What is required: Your task is to print each entry exactly as written.

Supplied information:
_ _ _
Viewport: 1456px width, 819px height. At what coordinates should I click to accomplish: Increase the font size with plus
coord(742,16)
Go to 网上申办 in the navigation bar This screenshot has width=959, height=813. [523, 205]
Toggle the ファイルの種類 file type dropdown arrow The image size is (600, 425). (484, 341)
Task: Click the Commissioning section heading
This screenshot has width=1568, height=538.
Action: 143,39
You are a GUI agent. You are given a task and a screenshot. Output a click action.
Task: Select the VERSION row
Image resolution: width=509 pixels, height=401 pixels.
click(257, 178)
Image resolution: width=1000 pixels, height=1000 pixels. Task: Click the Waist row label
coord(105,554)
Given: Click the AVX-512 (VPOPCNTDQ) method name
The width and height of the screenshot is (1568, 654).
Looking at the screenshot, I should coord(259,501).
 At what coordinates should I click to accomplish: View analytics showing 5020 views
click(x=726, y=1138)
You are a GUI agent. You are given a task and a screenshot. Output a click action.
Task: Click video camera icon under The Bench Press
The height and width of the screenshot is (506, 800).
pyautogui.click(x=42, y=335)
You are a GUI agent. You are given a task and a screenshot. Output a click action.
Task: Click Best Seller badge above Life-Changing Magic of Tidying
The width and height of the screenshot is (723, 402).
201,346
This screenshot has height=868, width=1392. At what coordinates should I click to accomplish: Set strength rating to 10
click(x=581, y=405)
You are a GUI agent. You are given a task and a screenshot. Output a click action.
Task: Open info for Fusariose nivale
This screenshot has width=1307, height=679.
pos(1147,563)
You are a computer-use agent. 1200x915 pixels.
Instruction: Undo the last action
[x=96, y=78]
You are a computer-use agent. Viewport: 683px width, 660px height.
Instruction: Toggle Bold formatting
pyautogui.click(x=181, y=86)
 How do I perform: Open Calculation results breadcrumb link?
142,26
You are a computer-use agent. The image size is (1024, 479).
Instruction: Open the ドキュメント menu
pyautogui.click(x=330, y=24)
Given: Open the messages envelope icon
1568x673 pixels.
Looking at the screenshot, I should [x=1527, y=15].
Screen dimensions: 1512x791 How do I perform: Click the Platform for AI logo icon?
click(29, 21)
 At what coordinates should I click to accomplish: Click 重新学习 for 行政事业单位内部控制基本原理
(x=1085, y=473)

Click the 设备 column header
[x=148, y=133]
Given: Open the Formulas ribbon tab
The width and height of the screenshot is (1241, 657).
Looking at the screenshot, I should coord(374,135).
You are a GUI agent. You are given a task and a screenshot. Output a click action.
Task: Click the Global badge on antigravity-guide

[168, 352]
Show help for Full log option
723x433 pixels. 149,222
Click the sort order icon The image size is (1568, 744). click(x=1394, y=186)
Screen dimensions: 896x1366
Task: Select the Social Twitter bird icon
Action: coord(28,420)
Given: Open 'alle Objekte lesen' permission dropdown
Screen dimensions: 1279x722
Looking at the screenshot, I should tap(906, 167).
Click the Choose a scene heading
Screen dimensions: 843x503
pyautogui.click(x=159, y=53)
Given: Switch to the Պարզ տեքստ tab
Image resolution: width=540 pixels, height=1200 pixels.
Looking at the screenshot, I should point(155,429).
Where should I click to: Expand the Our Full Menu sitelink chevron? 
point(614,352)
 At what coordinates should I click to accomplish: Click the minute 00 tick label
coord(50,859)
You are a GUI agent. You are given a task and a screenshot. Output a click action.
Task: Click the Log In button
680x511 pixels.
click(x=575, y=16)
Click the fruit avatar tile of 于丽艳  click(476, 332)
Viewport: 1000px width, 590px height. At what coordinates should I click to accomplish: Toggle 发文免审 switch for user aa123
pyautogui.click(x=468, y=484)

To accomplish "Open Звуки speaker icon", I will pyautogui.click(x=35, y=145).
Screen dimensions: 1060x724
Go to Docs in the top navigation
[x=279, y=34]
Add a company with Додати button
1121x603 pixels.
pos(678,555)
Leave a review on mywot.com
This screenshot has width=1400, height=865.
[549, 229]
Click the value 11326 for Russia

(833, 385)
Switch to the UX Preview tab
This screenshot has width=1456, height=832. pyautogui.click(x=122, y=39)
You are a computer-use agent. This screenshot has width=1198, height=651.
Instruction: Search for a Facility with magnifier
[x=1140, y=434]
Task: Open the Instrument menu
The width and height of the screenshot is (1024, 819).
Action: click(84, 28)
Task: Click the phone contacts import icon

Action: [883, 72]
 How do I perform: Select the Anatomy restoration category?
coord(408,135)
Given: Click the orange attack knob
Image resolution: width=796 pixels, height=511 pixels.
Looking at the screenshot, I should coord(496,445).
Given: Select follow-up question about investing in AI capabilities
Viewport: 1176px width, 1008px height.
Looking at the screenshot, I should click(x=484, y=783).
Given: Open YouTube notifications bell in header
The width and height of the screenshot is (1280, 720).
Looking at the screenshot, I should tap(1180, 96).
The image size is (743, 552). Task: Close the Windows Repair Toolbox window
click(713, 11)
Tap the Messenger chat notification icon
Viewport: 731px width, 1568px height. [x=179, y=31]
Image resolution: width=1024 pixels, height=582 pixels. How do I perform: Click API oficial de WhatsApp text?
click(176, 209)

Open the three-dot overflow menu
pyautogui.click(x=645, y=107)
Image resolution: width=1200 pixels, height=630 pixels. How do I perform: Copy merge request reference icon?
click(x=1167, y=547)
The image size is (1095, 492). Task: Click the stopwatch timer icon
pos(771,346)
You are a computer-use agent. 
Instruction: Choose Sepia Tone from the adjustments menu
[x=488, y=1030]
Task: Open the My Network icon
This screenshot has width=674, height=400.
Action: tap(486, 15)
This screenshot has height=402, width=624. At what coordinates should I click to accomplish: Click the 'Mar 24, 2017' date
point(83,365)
_ _ _
Response box:
Viewport: 1456px width, 819px height. At what coordinates should I click to accomplish: Increase the font size with plus
coord(742,16)
Go to 网上申办 in the navigation bar This screenshot has width=959, height=813. [523, 205]
Toggle the ファイルの種類 file type dropdown arrow The image size is (600, 425). (484, 341)
Task: Click the Commissioning section heading
This screenshot has width=1568, height=538.
Action: 143,39
You are a GUI agent. You are given a task and a screenshot. Output a click action.
Task: Select the VERSION row
Image resolution: width=509 pixels, height=401 pixels.
click(257, 178)
Image resolution: width=1000 pixels, height=1000 pixels. Task: Click the Waist row label
coord(105,554)
Given: Click the AVX-512 (VPOPCNTDQ) method name
The width and height of the screenshot is (1568, 654).
Looking at the screenshot, I should coord(259,501).
 At what coordinates should I click to accomplish: View analytics showing 5020 views
click(x=726, y=1138)
You are a GUI agent. You are given a task and a screenshot. Output a click action.
Task: Click video camera icon under The Bench Press
The height and width of the screenshot is (506, 800).
pyautogui.click(x=42, y=335)
You are a GUI agent. You are given a task and a screenshot. Output a click action.
Task: Click Best Seller badge above Life-Changing Magic of Tidying
The width and height of the screenshot is (723, 402).
201,346
This screenshot has height=868, width=1392. At what coordinates should I click to accomplish: Set strength rating to 10
click(x=581, y=405)
You are a GUI agent. You are given a task and a screenshot. Output a click action.
Task: Open info for Fusariose nivale
This screenshot has width=1307, height=679.
pos(1147,563)
You are a computer-use agent. 1200x915 pixels.
Instruction: Undo the last action
[x=96, y=78]
You are a computer-use agent. Viewport: 683px width, 660px height.
Instruction: Toggle Bold formatting
pyautogui.click(x=181, y=86)
 How do I perform: Open Calculation results breadcrumb link?
142,26
You are a computer-use agent. The image size is (1024, 479).
Instruction: Open the ドキュメント menu
pyautogui.click(x=330, y=24)
Given: Open the messages envelope icon
1568x673 pixels.
Looking at the screenshot, I should [x=1527, y=15].
Screen dimensions: 1512x791 How do I perform: Click the Platform for AI logo icon?
click(29, 21)
 At what coordinates should I click to accomplish: Click 重新学习 for 行政事业单位内部控制基本原理
(x=1085, y=473)

Click the 设备 column header
[x=148, y=133]
Given: Open the Formulas ribbon tab
The width and height of the screenshot is (1241, 657).
Looking at the screenshot, I should coord(374,135).
You are a GUI agent. You are given a task and a screenshot. Output a click action.
Task: Click the Global badge on antigravity-guide

[168, 352]
Show help for Full log option
723x433 pixels. 149,222
Click the sort order icon The image size is (1568, 744). click(x=1394, y=186)
Screen dimensions: 896x1366
Task: Select the Social Twitter bird icon
Action: coord(28,420)
Given: Open 'alle Objekte lesen' permission dropdown
Screen dimensions: 1279x722
Looking at the screenshot, I should tap(906, 167).
Click the Choose a scene heading
Screen dimensions: 843x503
pyautogui.click(x=159, y=53)
Given: Switch to the Պարզ տեքստ tab
Image resolution: width=540 pixels, height=1200 pixels.
Looking at the screenshot, I should point(155,429).
Where should I click to: Expand the Our Full Menu sitelink chevron? 
point(614,352)
 At what coordinates should I click to accomplish: Click the minute 00 tick label
coord(50,859)
You are a GUI agent. You are given a task and a screenshot. Output a click action.
Task: Click the Log In button
680x511 pixels.
click(x=575, y=16)
Click the fruit avatar tile of 于丽艳  click(476, 332)
Viewport: 1000px width, 590px height. At what coordinates should I click to accomplish: Toggle 发文免审 switch for user aa123
pyautogui.click(x=468, y=484)

To accomplish "Open Звуки speaker icon", I will pyautogui.click(x=35, y=145).
Screen dimensions: 1060x724
Go to Docs in the top navigation
[x=279, y=34]
Add a company with Додати button
1121x603 pixels.
pos(678,555)
Leave a review on mywot.com
This screenshot has width=1400, height=865.
[549, 229]
Click the value 11326 for Russia

(833, 385)
Switch to the UX Preview tab
This screenshot has width=1456, height=832. pyautogui.click(x=122, y=39)
You are a computer-use agent. This screenshot has width=1198, height=651.
Instruction: Search for a Facility with magnifier
[x=1140, y=434]
Task: Open the Instrument menu
The width and height of the screenshot is (1024, 819).
Action: click(84, 28)
Task: Click the phone contacts import icon

Action: [883, 72]
 How do I perform: Select the Anatomy restoration category?
coord(408,135)
Given: Click the orange attack knob
Image resolution: width=796 pixels, height=511 pixels.
Looking at the screenshot, I should coord(496,445).
Given: Select follow-up question about investing in AI capabilities
Viewport: 1176px width, 1008px height.
Looking at the screenshot, I should click(x=484, y=783).
Given: Open YouTube notifications bell in header
The width and height of the screenshot is (1280, 720).
Looking at the screenshot, I should tap(1180, 96).
The image size is (743, 552). Task: Close the Windows Repair Toolbox window
click(713, 11)
Tap the Messenger chat notification icon
Viewport: 731px width, 1568px height. [x=179, y=31]
Image resolution: width=1024 pixels, height=582 pixels. How do I perform: Click API oficial de WhatsApp text?
click(176, 209)

Open the three-dot overflow menu
pyautogui.click(x=645, y=107)
Image resolution: width=1200 pixels, height=630 pixels. How do I perform: Copy merge request reference icon?
click(x=1167, y=547)
The image size is (1095, 492). Task: Click the stopwatch timer icon
pos(771,346)
You are a computer-use agent. 
Instruction: Choose Sepia Tone from the adjustments menu
[x=488, y=1030]
Task: Open the My Network icon
This screenshot has width=674, height=400.
Action: tap(486, 15)
This screenshot has height=402, width=624. At what coordinates should I click to accomplish: Click the 'Mar 24, 2017' date
point(83,365)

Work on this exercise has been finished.